Панычи знали, что Вишневский никогда не болел, а такие если заболят, то к смерти.
Они подумали: «Верно он помрет, то и мы себе что-нибудь в духовной припишем. Он больной не расчухает».
Так они с радостию скоро собрались и поехали, и как Степан Иванович только проснулся, — они уже у него на крыльце стоят.
Степан Иванович сделал для этих гостей маленькую отмену в приемном этикете. В дом он их, разумеется, тоже не впустил, но велел вынесть на свой лифостротон маленький столик и на двух панычей один стул — только с тем, чтобы они не смели на него садиться.
Затем он вышел к ним в картузе с большим козырьком и повел политику.
— Вас, — говорит, — мой гайдук надул, будто я помираю. Это еще, хлопци, бог даст, не скоро будет, и я до тех пор привезу для своей духовной других свидетелей, вас поисправнее. А я привез вас сюда для вашего блага…
Те смотрят.
— Что вы там, анафемы, позавчера у жида в каморе наделали? А?
Панычи выразили удивление.
— Помилуйте… Кто это вам наговорил?.. Мы ничего, а это офицеры…
— Да, да, — я все знаю. Потому мне вас и жаль, что вы, дурни, вздумали свою вину на офицеров взваливать, как будто это вам поможет… Вы б таки одно то вздумали, что офицеров шесть человек свидетельствуют, что вы портрет повредили, а вас против них всего только двое… Кто же вам поверит?
— Позвольте… да мы…
— Нечего, нечего пустяки говорить, — перебивает Вишневский. — Я все знаю, — мне все известно. Вы там задумали донос писать, и когда еще ваш тот донос пойдет, — а уже офицеры поскакали и в Переяслав, и в Полтаву, и в Киев. Хвала божья, що я их перехватив да у себя зариштовав… Их шесть человек, и все видели, как вы вилки кидали…

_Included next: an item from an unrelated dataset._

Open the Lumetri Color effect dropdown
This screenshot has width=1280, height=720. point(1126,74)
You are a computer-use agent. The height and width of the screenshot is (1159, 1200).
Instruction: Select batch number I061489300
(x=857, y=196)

— Позвольте… да когда же мы кидали?
— Нечего, нечего! — не дает слова Вишневский, — вас двое, а их шесть, и вам не выкрутиться. Притом они вас знатнее… они благородные дворяне, а вы что такое? — яки-сь крученые панычи, пидкрапивники…
— Да мы в правде…
— Цыц! что такое за правда с москалями! Их шесть, а вас двое… Кто ж вам поверит? И разве вы не знаете, что у нас и все большое начальство тоже московское. Да еще и забiсовьски жиды наверно за сильнейшего потягнут — скажут, что видели, как вы кололи.
— Смилуйтесь, пане, — ведь жиды ж шельмы!
— Да кто ж вам говорит, что они не шельмы, а только они на вас покажут… Вот потому-то мне вас и жаль, что вы в такую бiду попали, аж просвiту нэма.
Подьячие, понимая толк в формах судопроизводства, видят, что черт возьми — дело-то ведь в самом деле плохо, и не только нет никакого преферанса на их стороне, а даже, пожалуй, как пить дадут — всю вину на них взвалят.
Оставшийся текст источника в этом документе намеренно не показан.